8. In the above background, the learned Counsel for the assessee submitted that evidently no material has been found as a result of survey which alleges or establishes that LO is engaged in trading activity. In fact, since the documents found do not otherwise pertain to the year under consideration, the departure from the precedent made by the CIT(A) is misconceived. On the contrary, it supports the submission of the appellant that LO is carrying out only the activities of economic intelligence, collection of information and activities of preparatory nature. In view thereof, the finding that there are any fresh facts which suggest that the LO is engaged in business activity in the appeal for the instant assessment year is based on misconception. Accordingly, it is submitted that applying the rule of consistency and following the orders in the case of the appellant for the past assessment years, it is to be held that LO does not constitute a PE in India.
9. It was pointed out that right through the asst. yrs. 1980-81 to 1999-2000, it has been held that appellant has no PE in India and the activities in India of LO are preparatory and auxiliary in nature.

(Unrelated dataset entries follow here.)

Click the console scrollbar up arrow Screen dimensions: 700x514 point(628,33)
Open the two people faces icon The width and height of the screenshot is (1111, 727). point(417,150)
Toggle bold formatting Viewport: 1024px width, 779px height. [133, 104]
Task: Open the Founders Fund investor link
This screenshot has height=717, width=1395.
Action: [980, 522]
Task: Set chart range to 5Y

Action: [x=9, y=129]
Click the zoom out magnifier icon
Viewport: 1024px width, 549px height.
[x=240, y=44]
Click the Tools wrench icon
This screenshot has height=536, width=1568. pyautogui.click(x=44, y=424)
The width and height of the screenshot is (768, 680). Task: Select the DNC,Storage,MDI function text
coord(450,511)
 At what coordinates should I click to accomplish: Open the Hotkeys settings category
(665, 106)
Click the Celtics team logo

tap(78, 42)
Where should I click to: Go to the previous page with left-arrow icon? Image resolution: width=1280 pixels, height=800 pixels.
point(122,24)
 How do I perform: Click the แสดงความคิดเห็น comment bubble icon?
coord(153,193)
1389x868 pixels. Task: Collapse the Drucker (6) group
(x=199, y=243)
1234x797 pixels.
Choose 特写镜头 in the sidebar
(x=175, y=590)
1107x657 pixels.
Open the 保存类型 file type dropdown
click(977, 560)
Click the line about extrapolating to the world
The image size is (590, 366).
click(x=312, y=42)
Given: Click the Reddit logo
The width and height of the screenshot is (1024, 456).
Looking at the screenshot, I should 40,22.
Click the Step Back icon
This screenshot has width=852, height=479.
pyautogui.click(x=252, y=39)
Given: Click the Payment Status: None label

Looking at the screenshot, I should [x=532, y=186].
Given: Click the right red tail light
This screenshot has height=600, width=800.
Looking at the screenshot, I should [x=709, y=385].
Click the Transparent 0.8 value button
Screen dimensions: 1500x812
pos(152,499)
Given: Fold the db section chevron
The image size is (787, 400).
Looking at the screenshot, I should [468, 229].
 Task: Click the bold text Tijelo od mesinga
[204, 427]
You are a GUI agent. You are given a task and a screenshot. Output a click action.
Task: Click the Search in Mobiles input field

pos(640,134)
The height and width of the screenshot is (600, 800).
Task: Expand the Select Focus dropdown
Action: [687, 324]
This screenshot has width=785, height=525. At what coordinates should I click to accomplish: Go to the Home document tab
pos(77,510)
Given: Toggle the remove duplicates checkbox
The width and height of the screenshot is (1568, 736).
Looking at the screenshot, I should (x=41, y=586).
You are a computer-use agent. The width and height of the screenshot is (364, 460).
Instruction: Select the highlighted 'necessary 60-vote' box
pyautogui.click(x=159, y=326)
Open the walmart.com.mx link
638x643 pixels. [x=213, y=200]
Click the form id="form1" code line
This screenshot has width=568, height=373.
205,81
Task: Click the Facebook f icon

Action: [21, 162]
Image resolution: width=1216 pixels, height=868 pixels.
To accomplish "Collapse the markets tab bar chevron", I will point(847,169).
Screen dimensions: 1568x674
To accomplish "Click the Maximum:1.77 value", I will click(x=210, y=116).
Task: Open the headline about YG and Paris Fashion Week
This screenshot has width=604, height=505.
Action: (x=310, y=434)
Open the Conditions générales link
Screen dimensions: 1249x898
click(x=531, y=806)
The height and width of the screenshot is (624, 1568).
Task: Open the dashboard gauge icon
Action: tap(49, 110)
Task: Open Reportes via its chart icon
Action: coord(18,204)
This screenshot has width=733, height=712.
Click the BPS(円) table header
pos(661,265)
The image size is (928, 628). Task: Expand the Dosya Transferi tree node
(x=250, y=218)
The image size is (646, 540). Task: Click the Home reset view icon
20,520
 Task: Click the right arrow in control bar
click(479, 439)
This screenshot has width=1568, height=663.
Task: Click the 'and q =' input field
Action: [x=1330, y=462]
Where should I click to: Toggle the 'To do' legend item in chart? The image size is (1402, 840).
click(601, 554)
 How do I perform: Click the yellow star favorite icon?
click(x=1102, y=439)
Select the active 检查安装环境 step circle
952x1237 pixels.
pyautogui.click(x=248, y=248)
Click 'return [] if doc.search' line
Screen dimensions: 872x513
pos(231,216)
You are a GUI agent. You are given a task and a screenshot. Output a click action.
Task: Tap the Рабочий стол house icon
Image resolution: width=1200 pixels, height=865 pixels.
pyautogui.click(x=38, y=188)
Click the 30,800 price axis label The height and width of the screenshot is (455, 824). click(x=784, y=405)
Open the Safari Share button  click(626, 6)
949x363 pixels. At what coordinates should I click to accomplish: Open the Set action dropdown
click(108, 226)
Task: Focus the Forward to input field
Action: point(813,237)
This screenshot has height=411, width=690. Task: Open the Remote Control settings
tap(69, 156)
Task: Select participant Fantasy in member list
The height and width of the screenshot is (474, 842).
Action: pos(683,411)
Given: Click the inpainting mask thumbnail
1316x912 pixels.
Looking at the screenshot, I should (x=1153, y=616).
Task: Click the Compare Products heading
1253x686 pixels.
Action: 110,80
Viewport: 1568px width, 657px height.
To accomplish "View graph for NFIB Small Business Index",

With regard to the stand of the CIT(A) on the exclusionary Clause 6(e) of Article 5 of DTAA it has been argued by the learned Counsel that the CIT(A) has failed to appreciate correctly the nature of activities of the LO as also the provisions of Article 5 of the DTAA. In this regard reference was made to the decision of this Special Bench of the Tribunal in (1991) 41 TTJ (Del)(SB) 547 : (1991) 39 ITD 59 (Del)(SB) (supra) wherein it was noted with approval that the activities of the LO fall within the ambit of the exclusionary Article 5(6) of DTAA and it cannot therefore be regarded as a PE in India so as to attract any liability to tax in India in respect of any part of appellant's trading income from export of goods from abroad to various parties in India on principal to principal basis.
10. The learned Counsel has also assailed the observations of the CIT(A) in para 5.2 of his order that the assessee has not brought full facts to the notice of the RBI. The CIT(A) observes that the assessee has expatriate employees in India whose salaries have been paid from Japan and the same were not fully accounted for in the audited statements submitted to RBI of the LO. In this regard it was submitted by the learned Counsel that the Japanese expatriates receive salary in India and also in Japan. The local portion of the salary is paid through the inward remittances from HO and the same is reported to the RBI in compliance of the conditions contained in the RBI approval. A part of salary of Japanese expatriates is paid in Japanese Yen in their country of residence i.e. Japan. The payment of the salary in Japan is entirely in accordance with Circular No. 17 issued by RBI dt. 20th Sept., 2003 and clarification issued under FERA (AD/MA-51/97 dt. 15th Dec, 1997) which permits payment of salaries abroad to the employees deputed to their Indian offices to the extent of 75 per cent of the salary provided taxes are paid for full amount in India. Accordingly, the assessee has complied with the directions of the RBI and no facts have been withheld from the RBI. Therefore, according to the learned Counsel the assessee has not misled the RBI in any manner.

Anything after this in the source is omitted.